The unveiling of the government’s health infrastructure plan yesterday had some good news for the Southern district, even if the details are sketchy.
Health Minister Simeon Brown said the national plan identified more than $20 billion was needed to meet future health needs.
The plan is described as a long-term approach to renewing and expanding the country’s public health facilities. It shows the areas where investment is needed in physical infrastructure over the next 10 years but gives no indication of the sums likely to be involved in each instance.
Mr Brown has reiterated the government’s preference for delivering smaller, more manageable facilities in stages rather than single large-scale structures.

This cannot come too soon. In a 2020 national stocktake of hospital buildings around the country, which included 24 mental health units, Wakari was one of four in the worst ‘‘very poor’’ category.
Then in 2022 the Ombudsman, after an unannounced inspection of Ward 10A, described the situation as Third World and called for immediate action to prioritise a rebuild or redevelopment of the ward.
At that time Chief Ombudsman Peter Boshier said the ward had given him possibly the most concern of any facility his office had looked at.
It had been known for years the ward was unfit for purpose, with the Ombudsman describing it as such in a report following a 2014 visit.
The inaction over this has been scandalous, a blight on successive governments’ paucity of proper planning.
Also welcome in yesterday’s announcement - although, again, there is no detail about it - is the plan for a rural hub, which we assume would be in Central Otago.
Investment in that is planned for 2030 to 2034. Such sites are described as facilities which would provide access to care closer to home, with services reflecting local population needs.
We do not know how it will be decided where such a hub will be situated, but it would be unfortunate if it relied on whoever makes the biggest noise rather than on the most sensible option.
Mr Brown announced capping of the piles on the Dunedin hospital in-patient site will get under way mid-year.

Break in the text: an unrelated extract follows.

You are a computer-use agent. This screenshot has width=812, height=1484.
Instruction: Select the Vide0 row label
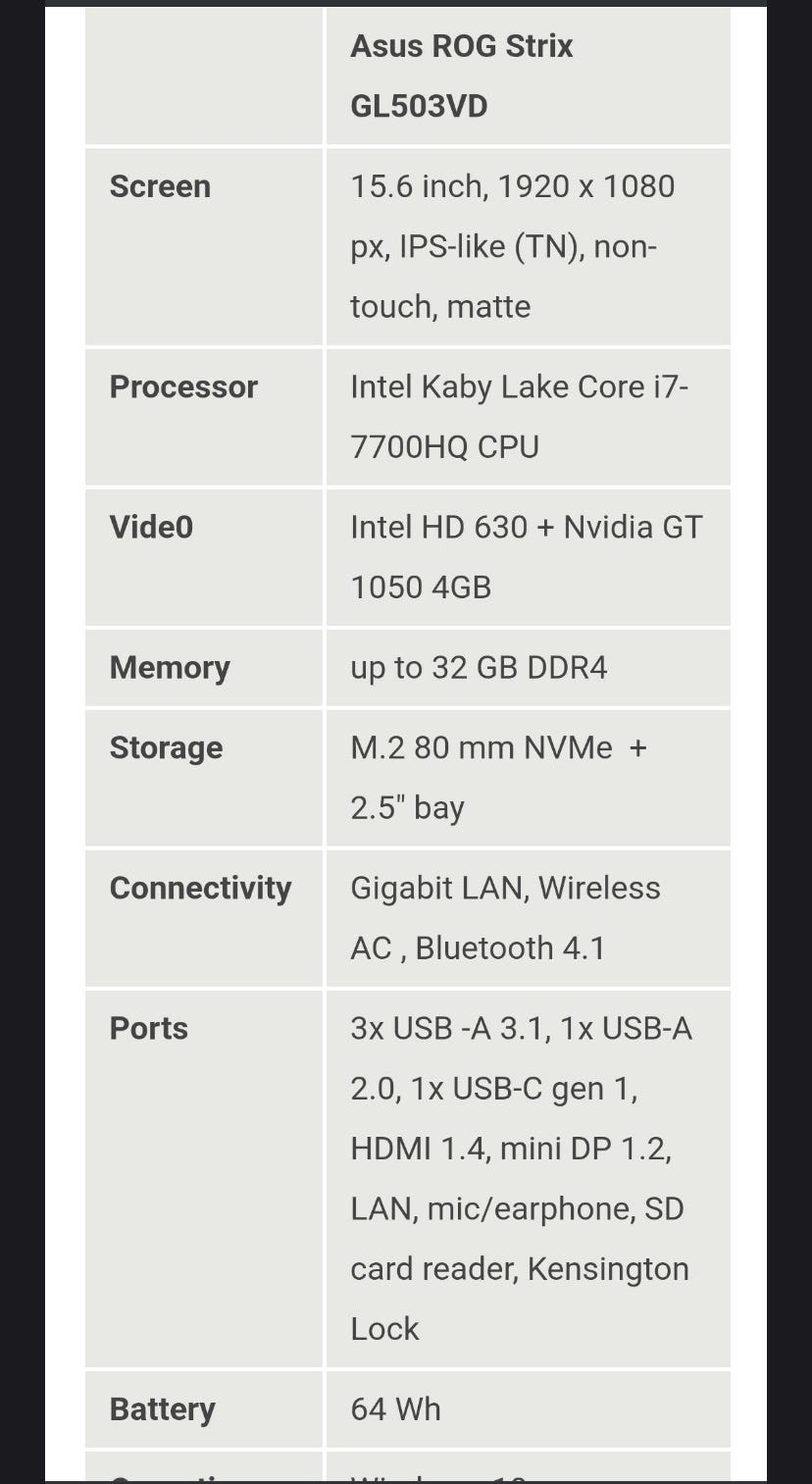click(x=151, y=527)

This is good news, although we wonder whether there will be more delays on this job after that, given the advance notice of tenders for the building’s substructure only appeared on the Government Electronic Tender Service website yesterday.
That notice said piling work is mostly complete, and a separate contractor will be moving ahead of the substructure work completing the initial pile cap and basement perimeter construction work.
It is not clear to us when that separate contractor was engaged or how that process worked.
Mr Brown said the capping work would be followed by work on the perimeter of the basement to form the base for the substructure, then the installation of the base isolators and the frame of the main construction.
Two other sections of the plan featured Dunedin.
One was for replacement of Dunedin Hospital linear accelerators (LINAC) machines used for radiation therapy, but spending on these is not planned until after 2035.
The other involved car parking at the new Dunedin hospital. The new hospital is one of 11 sites where Health New Zealand Te Whatu Ora is to approach the private sector for the provision of carparking. The number of parks has been specified for some hospitals, but not Dunedin’s.
How the government will involve private funders in its wider plan is not clear, nor how enthusiastic the wider public might be for that if taxpayers fear they may end up paying more in the long run.
It is not the first time a government has vowed to do better with long-term planning for hospital buildings.
The hope was the Labour-led government’s 2020 building stocktake would lead to a better national investment strategy.
Mr Brown, who made the plan announcement outside Manukau Superclinic with the encouraging sound of hammers banging in the background, may have some way to go to convince a cynical public his government will get it right this time.